● Problem statement:
Please repeat only the lines below starting at the line that holds "Open the Visa dropdown" and ending at the line that holds "Given: Clear the password field with the X", exactly, with both of those lines included and every picture omitted.

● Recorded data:
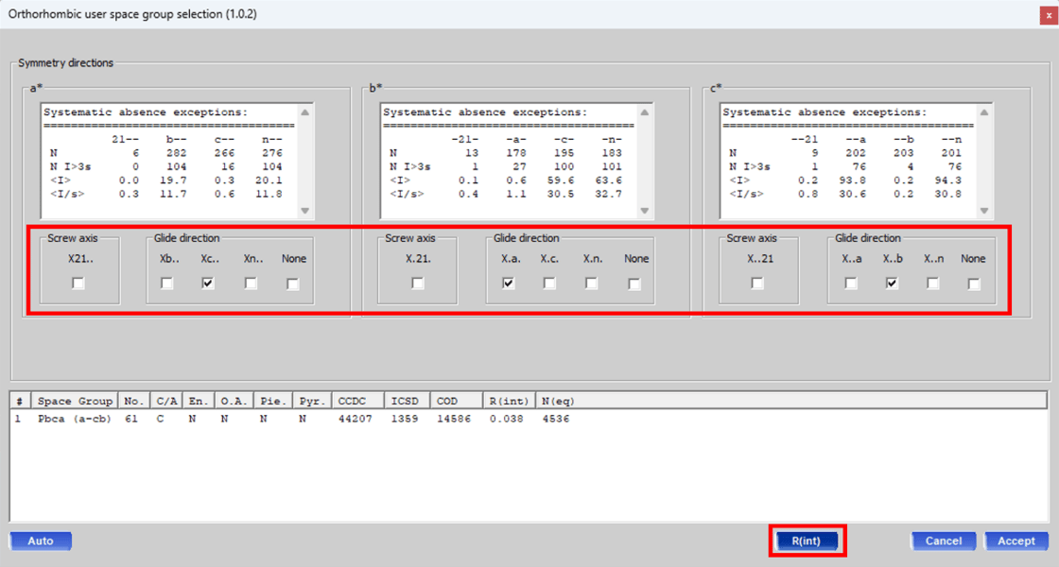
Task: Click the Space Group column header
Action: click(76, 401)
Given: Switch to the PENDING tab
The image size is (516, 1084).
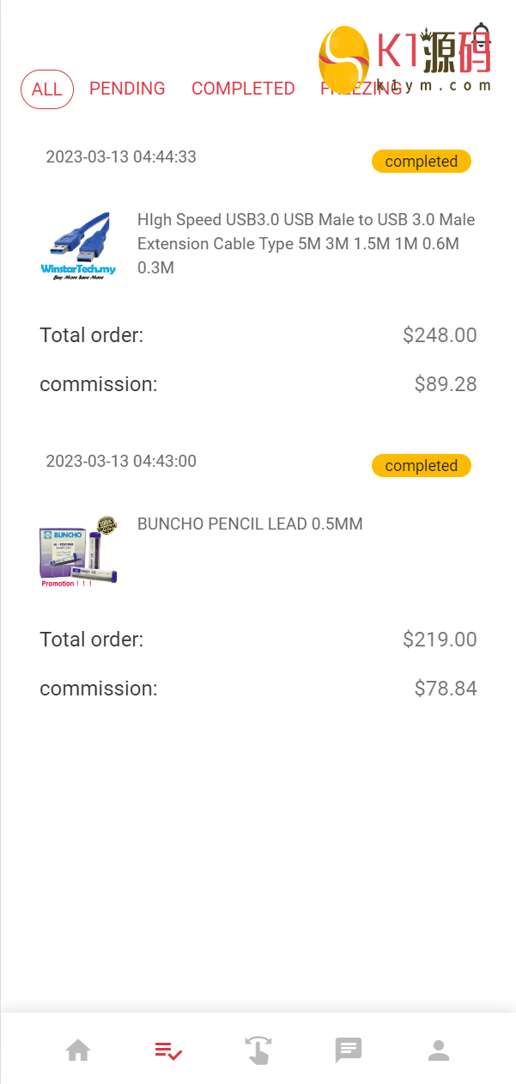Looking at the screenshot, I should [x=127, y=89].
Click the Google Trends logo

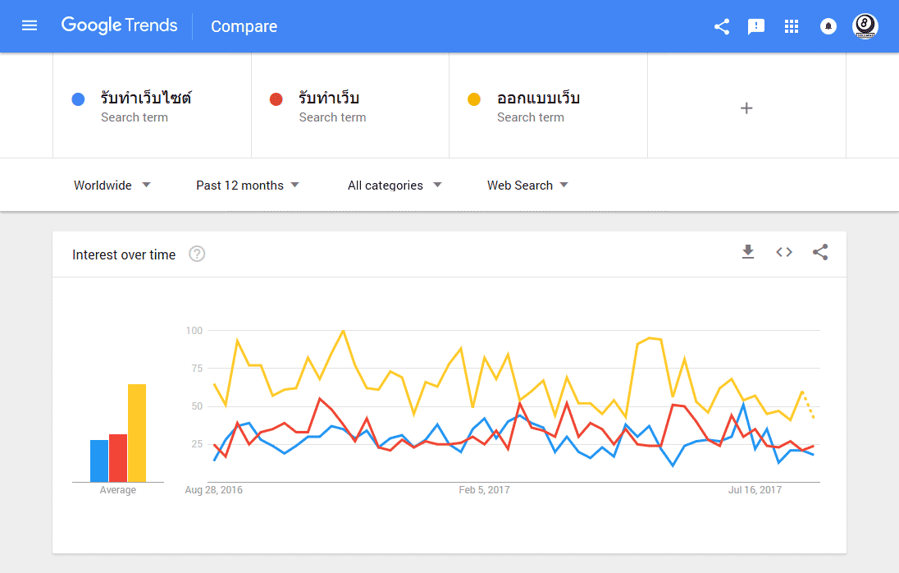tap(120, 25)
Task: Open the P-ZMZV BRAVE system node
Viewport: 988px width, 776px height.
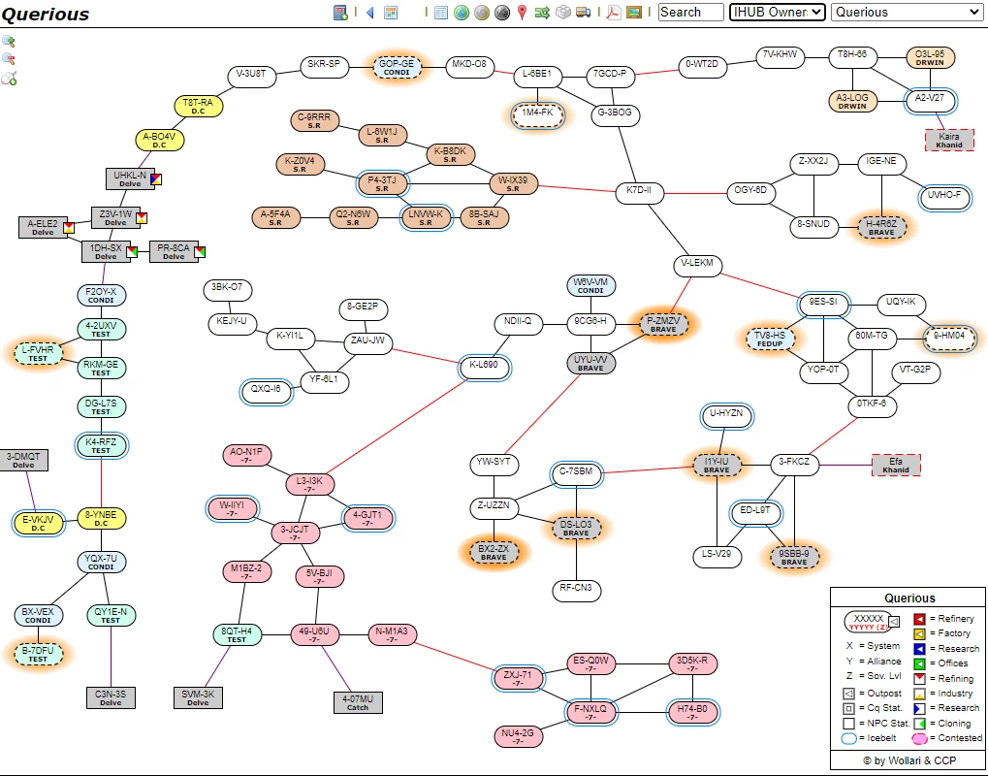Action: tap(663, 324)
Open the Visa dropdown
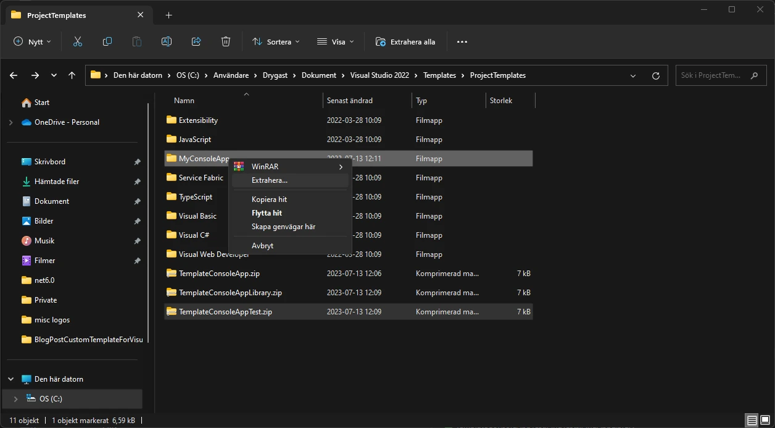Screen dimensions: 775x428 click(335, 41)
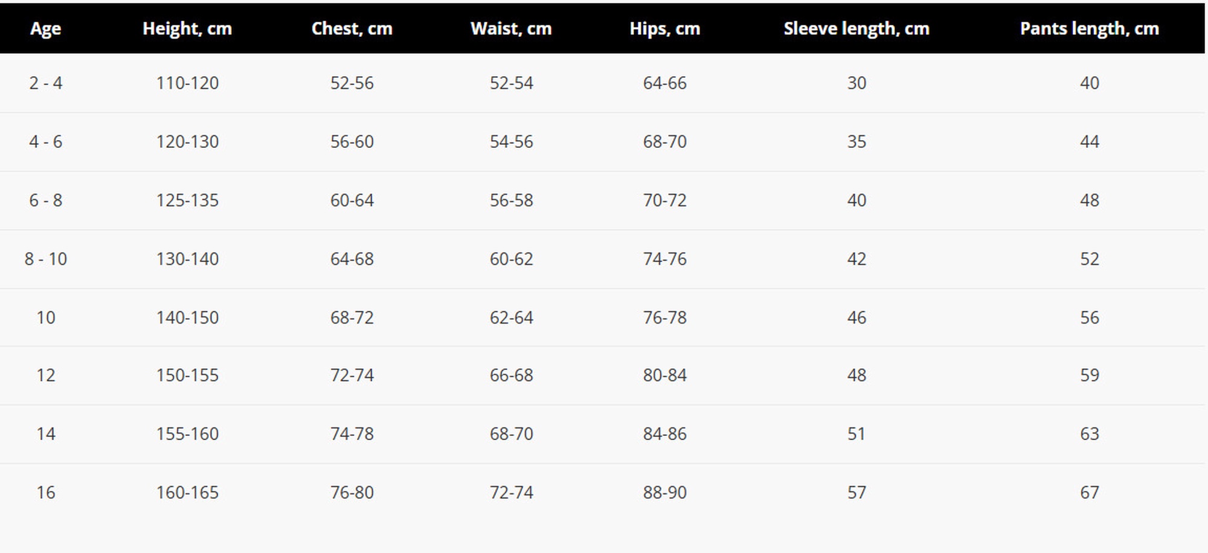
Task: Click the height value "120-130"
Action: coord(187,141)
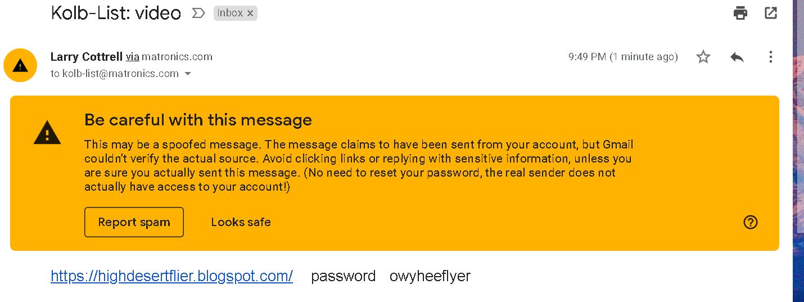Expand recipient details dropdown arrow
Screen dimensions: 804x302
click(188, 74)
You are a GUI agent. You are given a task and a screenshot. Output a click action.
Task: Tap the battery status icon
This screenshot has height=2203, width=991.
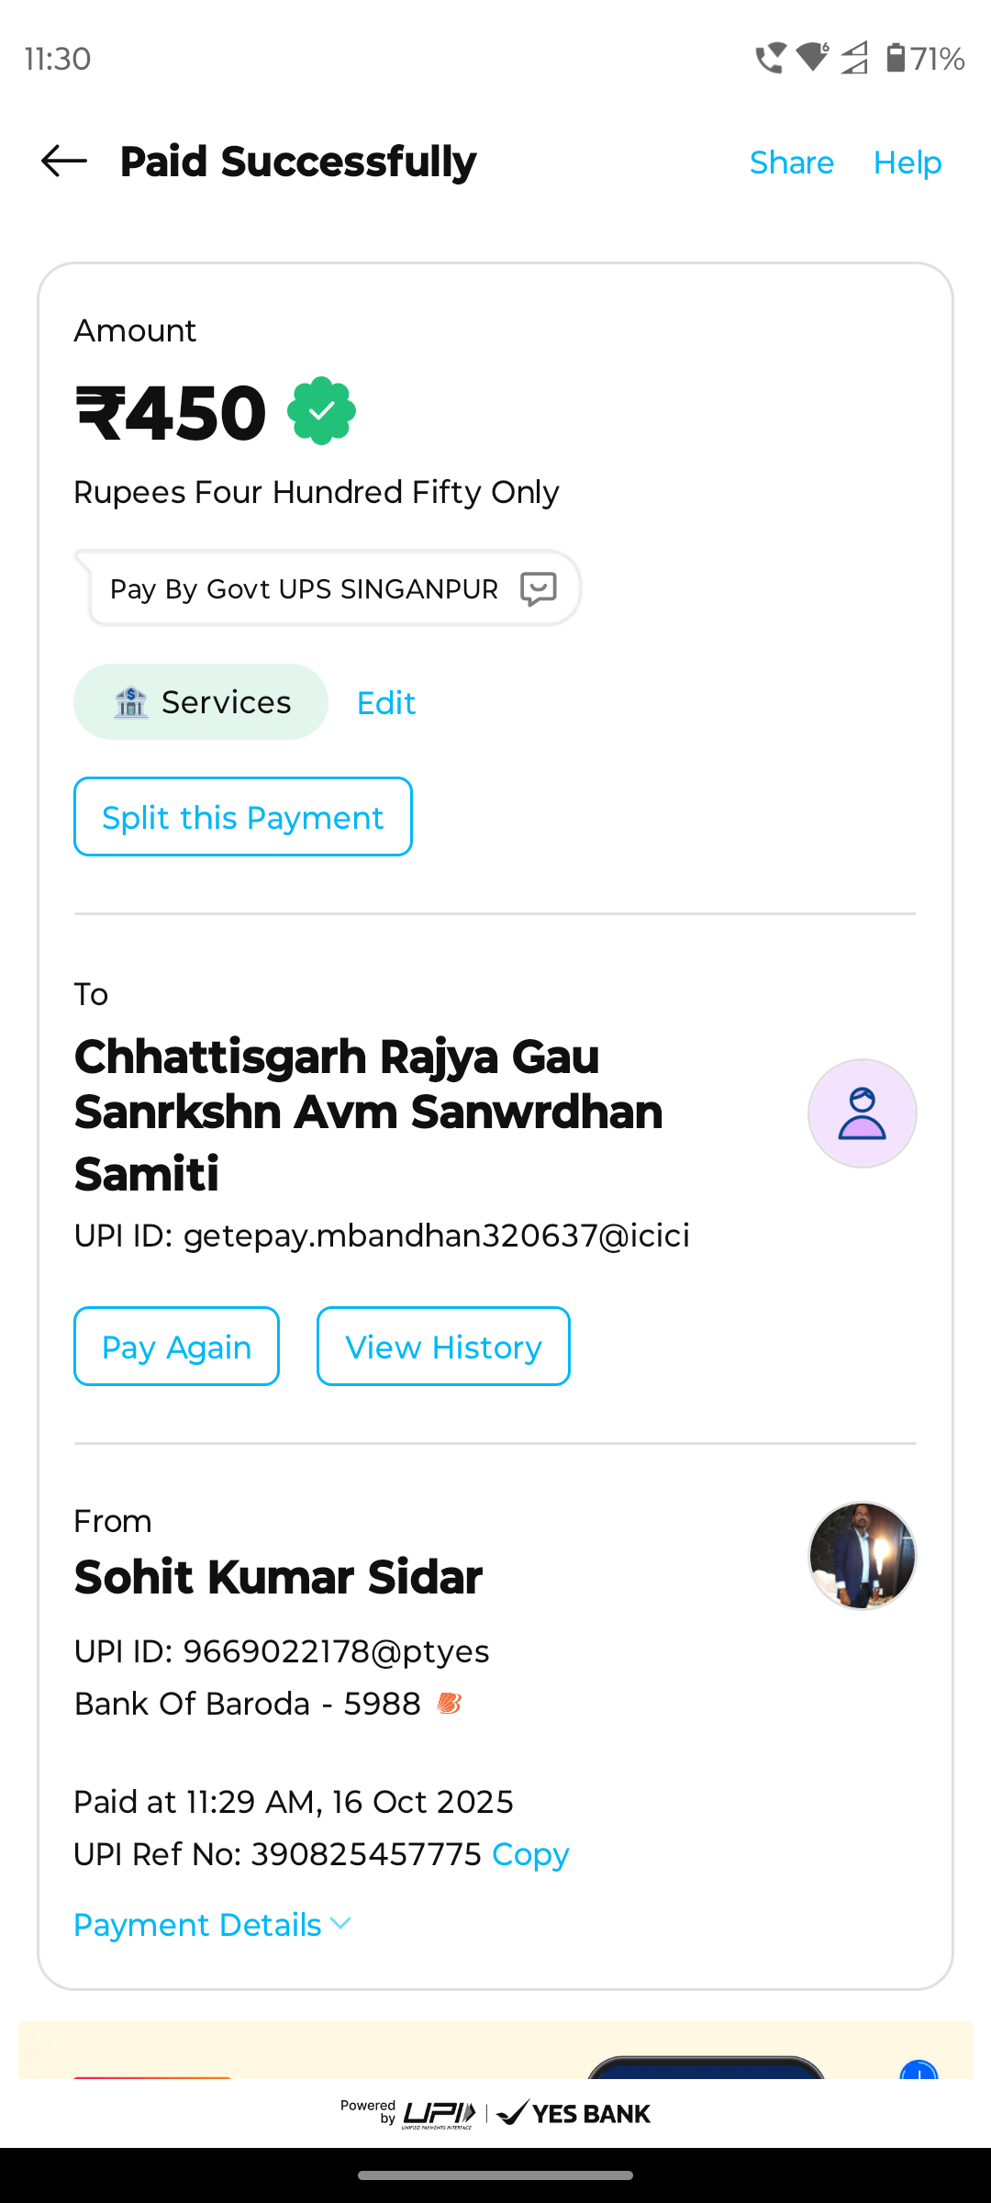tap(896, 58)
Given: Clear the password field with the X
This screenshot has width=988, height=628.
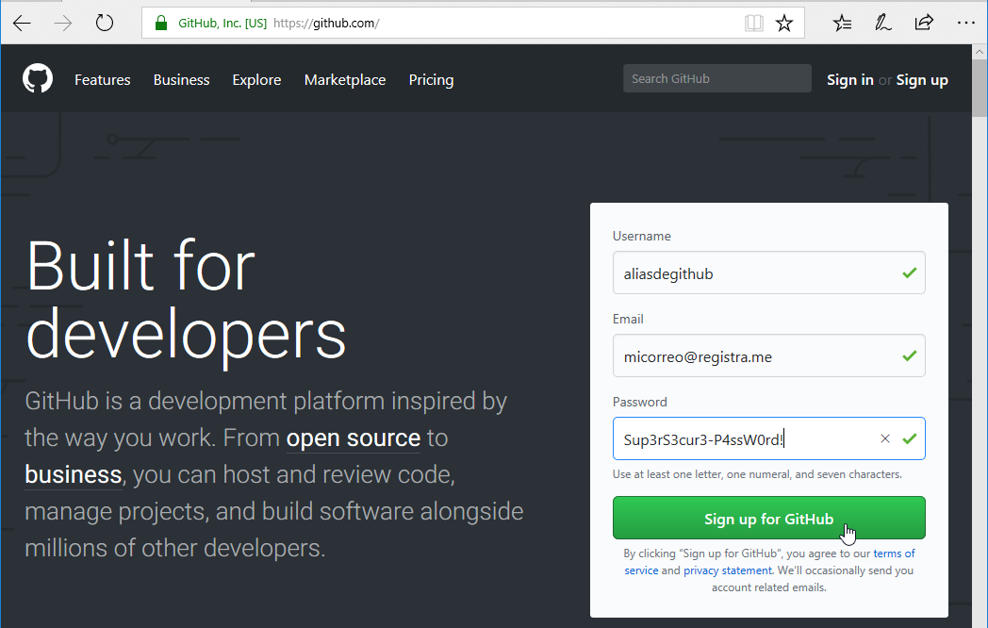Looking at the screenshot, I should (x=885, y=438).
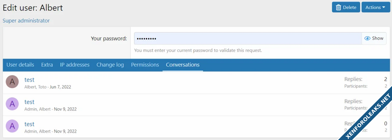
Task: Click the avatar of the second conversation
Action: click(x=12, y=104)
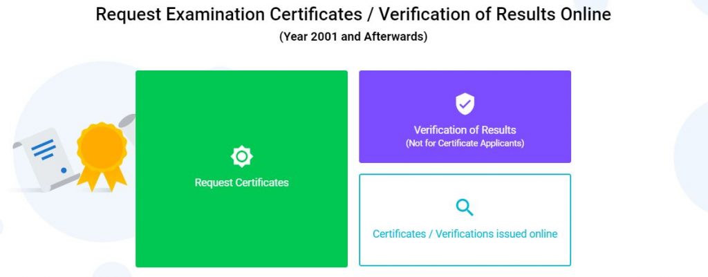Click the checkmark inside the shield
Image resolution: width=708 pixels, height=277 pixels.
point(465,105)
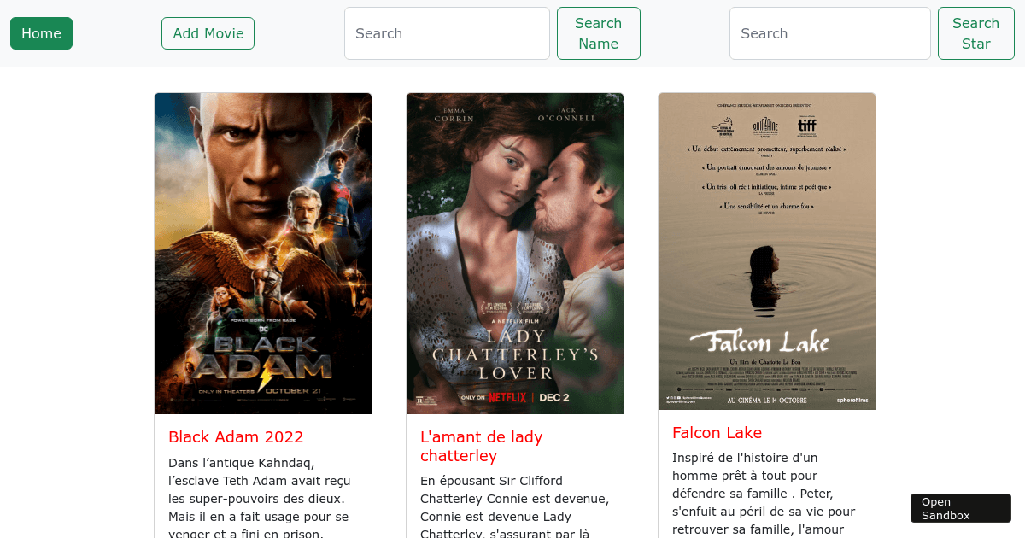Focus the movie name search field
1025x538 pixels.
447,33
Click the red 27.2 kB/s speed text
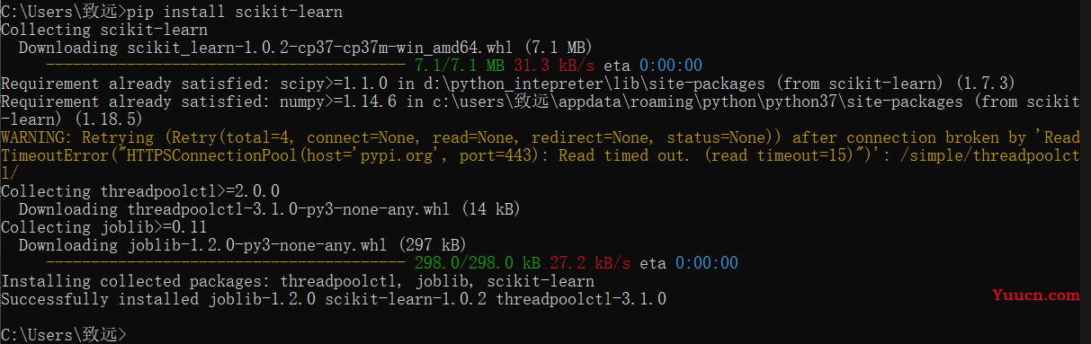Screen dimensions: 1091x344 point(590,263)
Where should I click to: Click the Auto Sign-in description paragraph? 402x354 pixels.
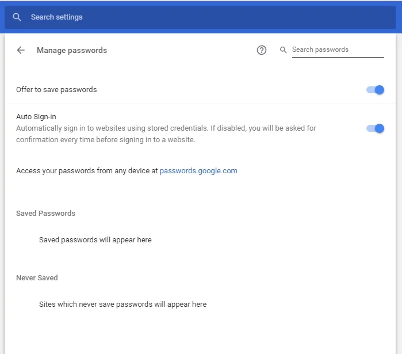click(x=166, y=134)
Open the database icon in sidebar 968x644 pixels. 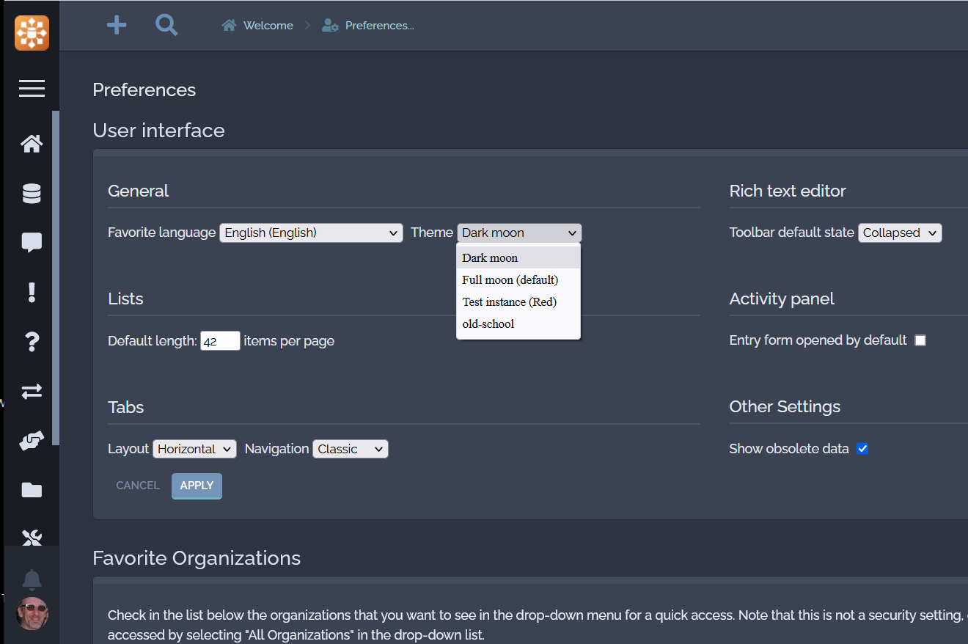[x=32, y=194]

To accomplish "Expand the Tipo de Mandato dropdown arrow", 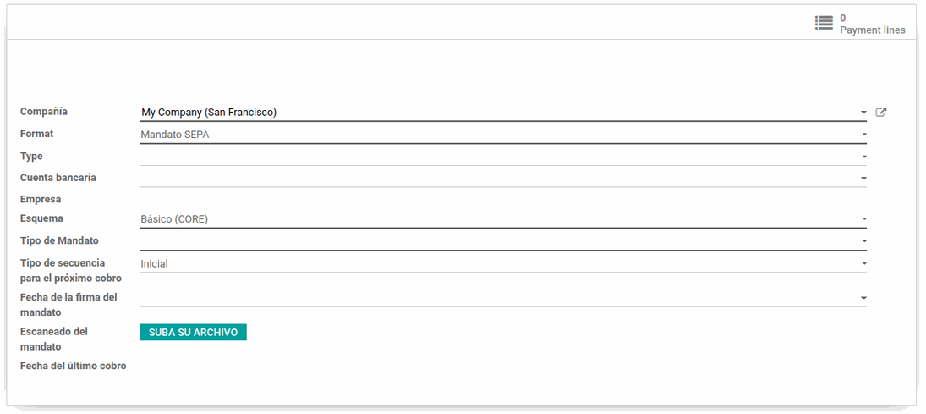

● Solution for this task:
Open the Visa dropdown
Screen dimensions: 775x428 click(335, 41)
Task: Click the height value "120-130"
Action: coord(187,141)
Expand recipient details dropdown arrow
Screen dimensions: 804x302
click(188, 74)
You are a GUI agent. You are given a task and a screenshot. Output a click action.
Task: Tap the battery status icon
This screenshot has height=2203, width=991.
tap(896, 58)
Given: Clear the password field with the X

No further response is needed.